Ares riparte come Atelier: nuova fase per il marchio dell’automotive modenese
Dopo la liquidazione giudiziale della vecchia azienda, Proma Group è diventato l’azionista di maggioranza e ha un importante piano di rilancio guidato dal general manager Antonio Trotta
MODENA. Ares riparte e con la denominazione Ares Atelier apre un nuovo capitolo della sua storia. Proma Group (azienda campana già protagonista del salvataggio nel 2024 della tedesca Recaro ed entrata in Ares come partner dall’agosto 2023) è ora azionista di maggioranza dell’azienda di via Sant’Anna, affiancata dal finanziere indipendente italo-svizzero Boris Collardi, già azionista a sua volta dal 2022.
La nuova proprietà
Proma Group è un’impresa con un fatturato di 1,1 miliardi di euro, specializzata nella produzione di componenti automobilistici, sedili, carrozzerie e sospensioni. Ha 25 impianti situati in tre continenti e 5.000 dipendenti. Questo assetto dovrebbe garantire al marchio modenese risorse, stabilità e una chiara prospettiva industriale di lungo termine, senza allontanarsi dall’identità originaria, ovvero la costruzione di vetture su misura, mantenendo al centro l’artigianalità, l’engineering avanzato e la co-creazione con il cliente. E ovviamente il legame con la Motor Valley. Alla guida operativa di Ares Atelier è stato chiamato il 52enne Antonio Trotta nel ruolo di general manager, con una lunga esperienza nel settore maturata ad esempio nei molti anni passati sia in Bosch che in Ferrari.
Il piano di rilancio
Nel marzo dell’anno scorso proprio da Trotta è arrivata l’offerta di affitto del ramo d’azienda di Ares da parte di Ares Operations, veicolo creato per rilanciare il marchio e individuare nuovi investitori. «Il mercato delle personalizzazioni – spiegava alla Gazzetta di Modena un anno fa Trotta – e delle one-off (esemplari unici, ndr) è vivo, e intendiamo consolidare la nostra presenza mantenendo come punto di riferimento Modena, cuore pulsante della Motor Valley. Siamo pronti a ricostruire rapporti con i fornitori e a riprendere le attività con le giuste competenze manageriali e tecniche».
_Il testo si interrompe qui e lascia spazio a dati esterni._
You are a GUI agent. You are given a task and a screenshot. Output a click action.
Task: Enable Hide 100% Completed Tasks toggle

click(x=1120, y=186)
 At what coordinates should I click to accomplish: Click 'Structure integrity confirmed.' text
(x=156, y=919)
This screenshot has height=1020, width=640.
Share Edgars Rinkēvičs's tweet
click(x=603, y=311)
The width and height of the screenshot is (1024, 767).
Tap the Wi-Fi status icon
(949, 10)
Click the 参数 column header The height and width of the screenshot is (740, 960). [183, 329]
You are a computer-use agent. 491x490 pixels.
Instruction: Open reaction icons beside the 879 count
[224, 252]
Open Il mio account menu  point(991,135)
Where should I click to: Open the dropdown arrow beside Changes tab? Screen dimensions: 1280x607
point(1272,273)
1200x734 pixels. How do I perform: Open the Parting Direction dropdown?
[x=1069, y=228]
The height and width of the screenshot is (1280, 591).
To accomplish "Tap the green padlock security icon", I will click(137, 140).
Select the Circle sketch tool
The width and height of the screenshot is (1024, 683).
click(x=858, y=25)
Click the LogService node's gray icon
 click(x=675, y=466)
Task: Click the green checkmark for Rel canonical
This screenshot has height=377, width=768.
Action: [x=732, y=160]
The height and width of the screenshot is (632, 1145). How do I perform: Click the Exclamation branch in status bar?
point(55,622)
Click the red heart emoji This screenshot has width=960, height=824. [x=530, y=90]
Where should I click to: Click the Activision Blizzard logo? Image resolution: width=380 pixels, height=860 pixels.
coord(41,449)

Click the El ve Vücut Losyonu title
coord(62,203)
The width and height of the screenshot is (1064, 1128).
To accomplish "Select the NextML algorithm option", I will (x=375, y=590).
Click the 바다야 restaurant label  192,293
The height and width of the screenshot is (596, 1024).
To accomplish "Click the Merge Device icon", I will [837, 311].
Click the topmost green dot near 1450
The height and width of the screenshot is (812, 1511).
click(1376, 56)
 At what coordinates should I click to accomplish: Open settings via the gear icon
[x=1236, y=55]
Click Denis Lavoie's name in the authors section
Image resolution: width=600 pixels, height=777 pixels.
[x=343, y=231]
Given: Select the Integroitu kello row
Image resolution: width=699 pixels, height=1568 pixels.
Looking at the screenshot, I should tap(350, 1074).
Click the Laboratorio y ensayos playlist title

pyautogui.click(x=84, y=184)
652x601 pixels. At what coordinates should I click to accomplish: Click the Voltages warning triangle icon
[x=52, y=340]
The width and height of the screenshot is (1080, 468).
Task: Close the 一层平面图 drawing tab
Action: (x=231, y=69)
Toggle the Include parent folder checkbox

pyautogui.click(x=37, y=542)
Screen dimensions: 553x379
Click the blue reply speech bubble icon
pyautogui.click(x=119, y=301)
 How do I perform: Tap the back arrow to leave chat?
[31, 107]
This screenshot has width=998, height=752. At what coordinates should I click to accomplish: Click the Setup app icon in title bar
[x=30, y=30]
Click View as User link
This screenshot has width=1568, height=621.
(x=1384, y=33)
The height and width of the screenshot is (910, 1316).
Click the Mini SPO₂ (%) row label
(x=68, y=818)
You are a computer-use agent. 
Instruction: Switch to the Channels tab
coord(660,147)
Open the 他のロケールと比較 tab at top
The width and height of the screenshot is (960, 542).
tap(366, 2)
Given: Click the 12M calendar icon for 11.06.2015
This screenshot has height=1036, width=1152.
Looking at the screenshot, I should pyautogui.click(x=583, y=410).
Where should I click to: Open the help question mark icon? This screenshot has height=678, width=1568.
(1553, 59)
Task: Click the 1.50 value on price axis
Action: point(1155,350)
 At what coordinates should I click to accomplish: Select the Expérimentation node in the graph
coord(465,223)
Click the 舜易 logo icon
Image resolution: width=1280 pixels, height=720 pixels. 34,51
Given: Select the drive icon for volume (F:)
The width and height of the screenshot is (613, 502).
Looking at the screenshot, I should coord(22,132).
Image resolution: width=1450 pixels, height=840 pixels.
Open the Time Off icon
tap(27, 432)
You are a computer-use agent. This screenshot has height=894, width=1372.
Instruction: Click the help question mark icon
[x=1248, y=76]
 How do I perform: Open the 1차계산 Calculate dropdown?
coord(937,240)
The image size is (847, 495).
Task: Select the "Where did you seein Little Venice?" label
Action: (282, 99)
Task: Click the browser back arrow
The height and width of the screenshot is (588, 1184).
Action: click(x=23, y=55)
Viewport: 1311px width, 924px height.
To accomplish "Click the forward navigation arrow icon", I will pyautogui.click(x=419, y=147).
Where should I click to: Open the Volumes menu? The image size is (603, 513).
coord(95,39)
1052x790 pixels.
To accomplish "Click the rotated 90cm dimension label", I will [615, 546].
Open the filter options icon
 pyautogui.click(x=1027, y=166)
Parallelamente al rafforzamento della struttura, Ares Atelier sta portando avanti un ambizioso piano industriale e di prodotto già definito, con diversi progetti attualmente in fase di sviluppo. L’azienda sarà infine protagonista di una serie di appuntamenti internazionali nel mondo automotive. Il primo sarà il Gran Premio di Monaco di Formula Uno, dove il marchio presenterà le proprie creazioni al pubblico.
La storia di Ares
Fondata circa dieci anni fa come Ares Design da Dany Bahar e Waleed Al Ghafari, l’azienda è riuscita ad attirare all’inizio importanti investitori internazionali, aprendo molti showroom in giro per il mondo e proponendo modelli come la S1 Project o la Panther ProgettoUno: la società è entrata poi nel 2022 in una fase di difficoltà, culminata con la liquidazione giudiziale decisa dal Tribunale di Modena. Ora il progetto di rilancio dell’azienda che ha come simbolo l’elmo di Marte diventa più concreto ed entra nella fase operativa.